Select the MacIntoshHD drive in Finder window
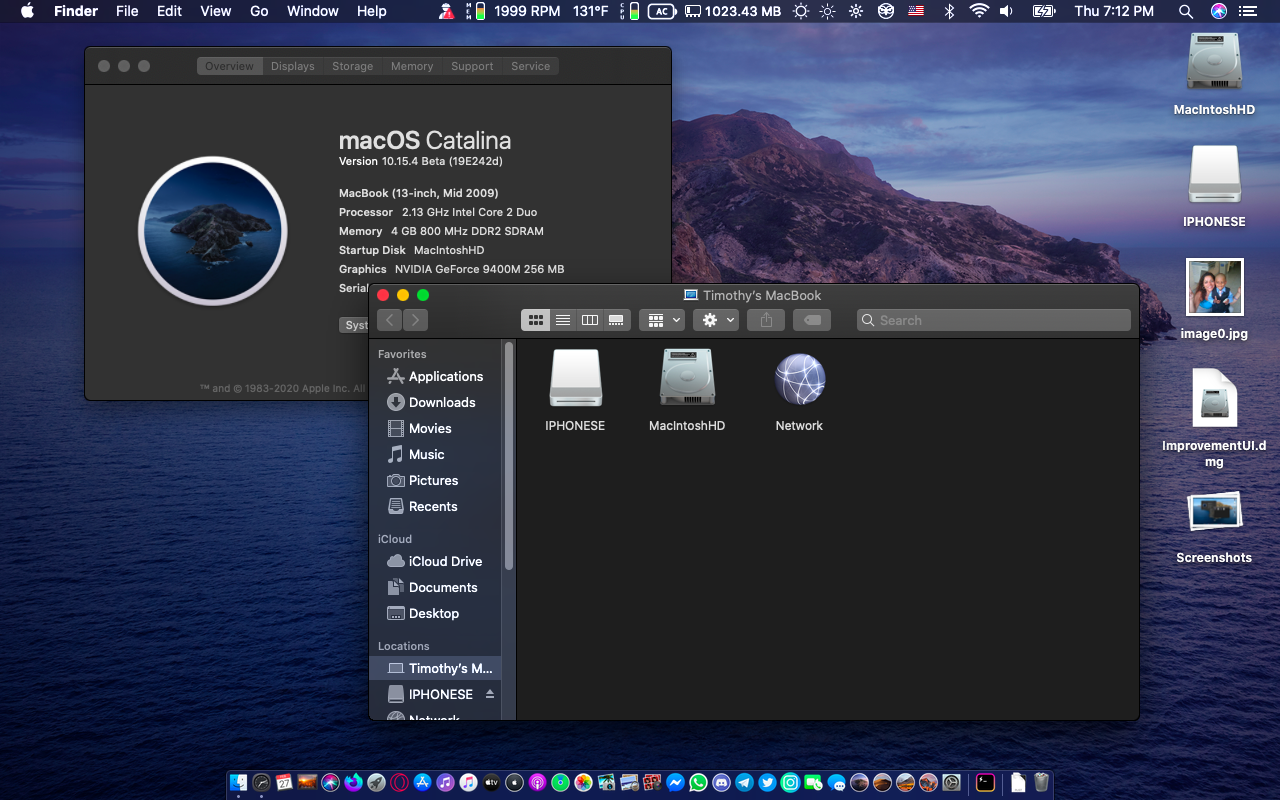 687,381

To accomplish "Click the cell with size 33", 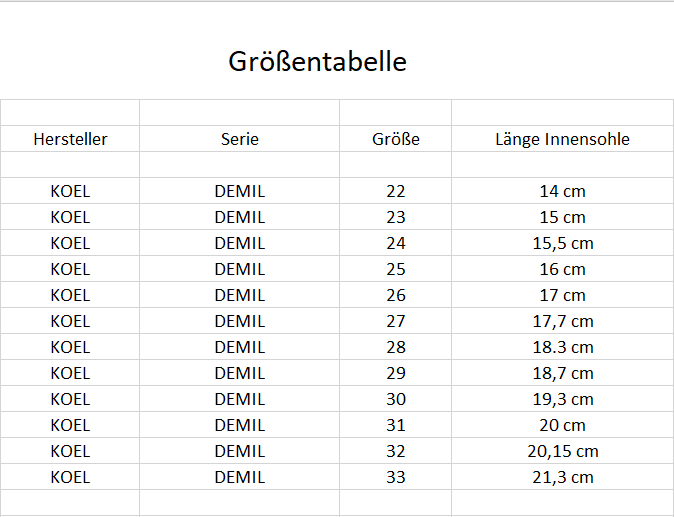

.....

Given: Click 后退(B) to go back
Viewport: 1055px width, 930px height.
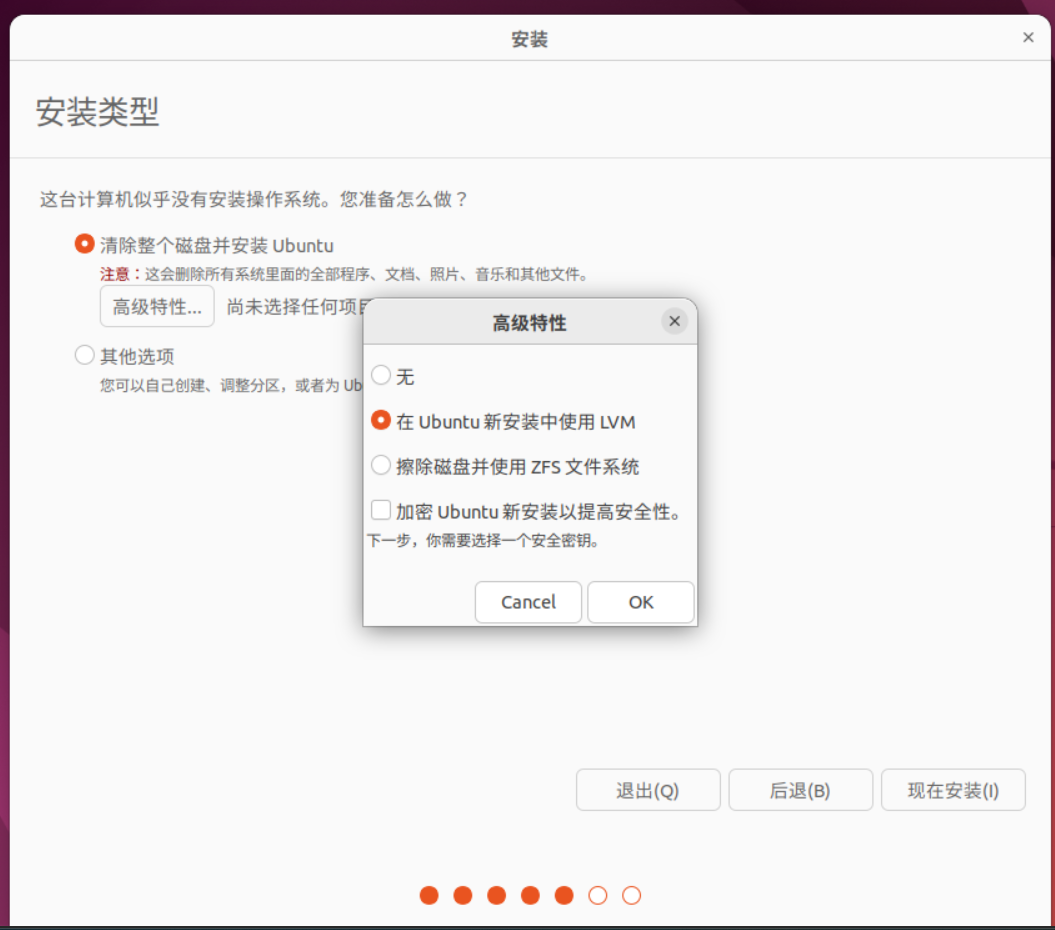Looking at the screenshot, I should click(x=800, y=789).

.....

▶ _Required action_: From the records above, copy only the lines running from the line containing "Select the MacIntoshHD drive in Finder window" to the line containing "the cell with", both ends included. Leave the pictures out.

▶ _Final answer_:
Select the MacIntoshHD drive in Finder window
 687,381

To accomplish "Click the cell with size 33", 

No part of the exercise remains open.